-- START OF Material for this task --
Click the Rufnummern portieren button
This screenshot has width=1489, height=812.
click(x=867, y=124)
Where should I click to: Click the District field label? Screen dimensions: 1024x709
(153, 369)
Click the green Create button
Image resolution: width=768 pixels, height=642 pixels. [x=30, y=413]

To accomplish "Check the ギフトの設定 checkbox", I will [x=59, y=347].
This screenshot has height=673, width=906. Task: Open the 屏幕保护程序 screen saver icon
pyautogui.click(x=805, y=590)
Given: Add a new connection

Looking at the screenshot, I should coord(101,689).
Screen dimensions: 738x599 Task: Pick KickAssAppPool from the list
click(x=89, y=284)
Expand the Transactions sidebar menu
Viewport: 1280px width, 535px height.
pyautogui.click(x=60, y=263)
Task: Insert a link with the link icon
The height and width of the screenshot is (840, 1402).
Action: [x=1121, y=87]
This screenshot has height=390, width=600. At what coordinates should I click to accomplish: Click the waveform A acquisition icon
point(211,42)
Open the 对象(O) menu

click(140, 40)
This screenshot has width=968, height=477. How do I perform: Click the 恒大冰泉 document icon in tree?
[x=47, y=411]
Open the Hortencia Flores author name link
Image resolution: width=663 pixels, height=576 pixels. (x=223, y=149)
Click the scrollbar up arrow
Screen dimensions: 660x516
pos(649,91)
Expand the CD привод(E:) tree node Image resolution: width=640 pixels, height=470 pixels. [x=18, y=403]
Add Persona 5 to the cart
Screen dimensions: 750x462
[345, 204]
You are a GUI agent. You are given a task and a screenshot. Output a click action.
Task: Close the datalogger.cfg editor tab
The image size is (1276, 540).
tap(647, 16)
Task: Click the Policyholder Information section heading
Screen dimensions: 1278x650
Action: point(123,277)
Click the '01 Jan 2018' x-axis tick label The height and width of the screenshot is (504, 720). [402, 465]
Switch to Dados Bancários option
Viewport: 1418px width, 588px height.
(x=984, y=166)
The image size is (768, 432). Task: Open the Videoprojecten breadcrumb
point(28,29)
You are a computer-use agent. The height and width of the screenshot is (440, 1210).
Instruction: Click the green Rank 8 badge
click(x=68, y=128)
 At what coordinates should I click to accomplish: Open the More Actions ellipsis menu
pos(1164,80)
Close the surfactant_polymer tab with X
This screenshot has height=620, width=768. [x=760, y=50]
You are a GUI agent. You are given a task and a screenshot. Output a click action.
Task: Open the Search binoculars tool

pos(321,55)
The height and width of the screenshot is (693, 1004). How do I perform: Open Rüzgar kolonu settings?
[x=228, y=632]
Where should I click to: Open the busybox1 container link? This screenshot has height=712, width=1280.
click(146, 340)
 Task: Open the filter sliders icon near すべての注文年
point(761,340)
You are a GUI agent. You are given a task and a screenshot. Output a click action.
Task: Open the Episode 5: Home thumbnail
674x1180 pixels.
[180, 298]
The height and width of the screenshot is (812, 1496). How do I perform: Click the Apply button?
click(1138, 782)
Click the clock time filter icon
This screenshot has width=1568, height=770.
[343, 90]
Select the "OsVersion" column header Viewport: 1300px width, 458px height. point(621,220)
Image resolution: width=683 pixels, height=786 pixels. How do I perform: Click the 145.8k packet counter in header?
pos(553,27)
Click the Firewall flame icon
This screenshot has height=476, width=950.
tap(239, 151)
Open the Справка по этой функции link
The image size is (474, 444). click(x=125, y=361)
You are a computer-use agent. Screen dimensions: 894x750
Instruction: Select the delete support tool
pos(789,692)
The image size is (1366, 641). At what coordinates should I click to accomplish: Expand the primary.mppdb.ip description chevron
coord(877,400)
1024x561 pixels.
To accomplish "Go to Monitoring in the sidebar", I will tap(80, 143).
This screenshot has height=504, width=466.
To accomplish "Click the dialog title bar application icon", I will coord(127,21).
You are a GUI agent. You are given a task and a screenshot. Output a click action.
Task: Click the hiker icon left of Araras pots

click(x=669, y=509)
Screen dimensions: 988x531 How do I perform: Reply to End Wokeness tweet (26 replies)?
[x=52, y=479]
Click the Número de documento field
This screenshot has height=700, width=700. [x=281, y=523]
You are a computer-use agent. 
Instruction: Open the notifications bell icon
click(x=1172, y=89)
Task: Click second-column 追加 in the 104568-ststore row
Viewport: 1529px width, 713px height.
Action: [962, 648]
-- END OF Material for this task --
Return all of the items above word for word, without changing anything.

Click the Rufnummern portieren button
This screenshot has width=1489, height=812.
click(x=867, y=124)
Where should I click to: Click the District field label? Screen dimensions: 1024x709
(153, 369)
Click the green Create button
Image resolution: width=768 pixels, height=642 pixels. [x=30, y=413]

To accomplish "Check the ギフトの設定 checkbox", I will [x=59, y=347].
This screenshot has height=673, width=906. Task: Open the 屏幕保护程序 screen saver icon
pyautogui.click(x=805, y=590)
Given: Add a new connection

Looking at the screenshot, I should coord(101,689).
Screen dimensions: 738x599 Task: Pick KickAssAppPool from the list
click(x=89, y=284)
Expand the Transactions sidebar menu
Viewport: 1280px width, 535px height.
pyautogui.click(x=60, y=263)
Task: Insert a link with the link icon
The height and width of the screenshot is (840, 1402).
Action: [x=1121, y=87]
This screenshot has height=390, width=600. At what coordinates should I click to accomplish: Click the waveform A acquisition icon
point(211,42)
Open the 对象(O) menu

click(140, 40)
This screenshot has width=968, height=477. How do I perform: Click the 恒大冰泉 document icon in tree?
[x=47, y=411]
Open the Hortencia Flores author name link
Image resolution: width=663 pixels, height=576 pixels. (x=223, y=149)
Click the scrollbar up arrow
Screen dimensions: 660x516
pos(649,91)
Expand the CD привод(E:) tree node Image resolution: width=640 pixels, height=470 pixels. [x=18, y=403]
Add Persona 5 to the cart
Screen dimensions: 750x462
[345, 204]
You are a GUI agent. You are given a task and a screenshot. Output a click action.
Task: Close the datalogger.cfg editor tab
The image size is (1276, 540).
tap(647, 16)
Task: Click the Policyholder Information section heading
Screen dimensions: 1278x650
Action: point(123,277)
Click the '01 Jan 2018' x-axis tick label The height and width of the screenshot is (504, 720). [402, 465]
Switch to Dados Bancários option
Viewport: 1418px width, 588px height.
(x=984, y=166)
The image size is (768, 432). Task: Open the Videoprojecten breadcrumb
point(28,29)
You are a computer-use agent. The height and width of the screenshot is (440, 1210).
Instruction: Click the green Rank 8 badge
click(x=68, y=128)
 At what coordinates should I click to accomplish: Open the More Actions ellipsis menu
pos(1164,80)
Close the surfactant_polymer tab with X
This screenshot has height=620, width=768. [x=760, y=50]
You are a GUI agent. You are given a task and a screenshot. Output a click action.
Task: Open the Search binoculars tool

pos(321,55)
The height and width of the screenshot is (693, 1004). How do I perform: Open Rüzgar kolonu settings?
[x=228, y=632]
Where should I click to: Open the busybox1 container link? This screenshot has height=712, width=1280.
click(146, 340)
 Task: Open the filter sliders icon near すべての注文年
point(761,340)
You are a GUI agent. You are given a task and a screenshot. Output a click action.
Task: Open the Episode 5: Home thumbnail
674x1180 pixels.
[180, 298]
The height and width of the screenshot is (812, 1496). How do I perform: Click the Apply button?
click(1138, 782)
Click the clock time filter icon
This screenshot has width=1568, height=770.
[343, 90]
Select the "OsVersion" column header Viewport: 1300px width, 458px height. point(621,220)
Image resolution: width=683 pixels, height=786 pixels. How do I perform: Click the 145.8k packet counter in header?
pos(553,27)
Click the Firewall flame icon
This screenshot has height=476, width=950.
tap(239, 151)
Open the Справка по этой функции link
The image size is (474, 444). click(x=125, y=361)
You are a computer-use agent. Screen dimensions: 894x750
Instruction: Select the delete support tool
pos(789,692)
The image size is (1366, 641). At what coordinates should I click to accomplish: Expand the primary.mppdb.ip description chevron
coord(877,400)
1024x561 pixels.
To accomplish "Go to Monitoring in the sidebar", I will tap(80, 143).
This screenshot has height=504, width=466.
To accomplish "Click the dialog title bar application icon", I will coord(127,21).
You are a GUI agent. You are given a task and a screenshot. Output a click action.
Task: Click the hiker icon left of Araras pots

click(x=669, y=509)
Screen dimensions: 988x531 How do I perform: Reply to End Wokeness tweet (26 replies)?
[x=52, y=479]
Click the Número de documento field
This screenshot has height=700, width=700. [x=281, y=523]
You are a computer-use agent. 
Instruction: Open the notifications bell icon
click(x=1172, y=89)
Task: Click second-column 追加 in the 104568-ststore row
Viewport: 1529px width, 713px height.
Action: [962, 648]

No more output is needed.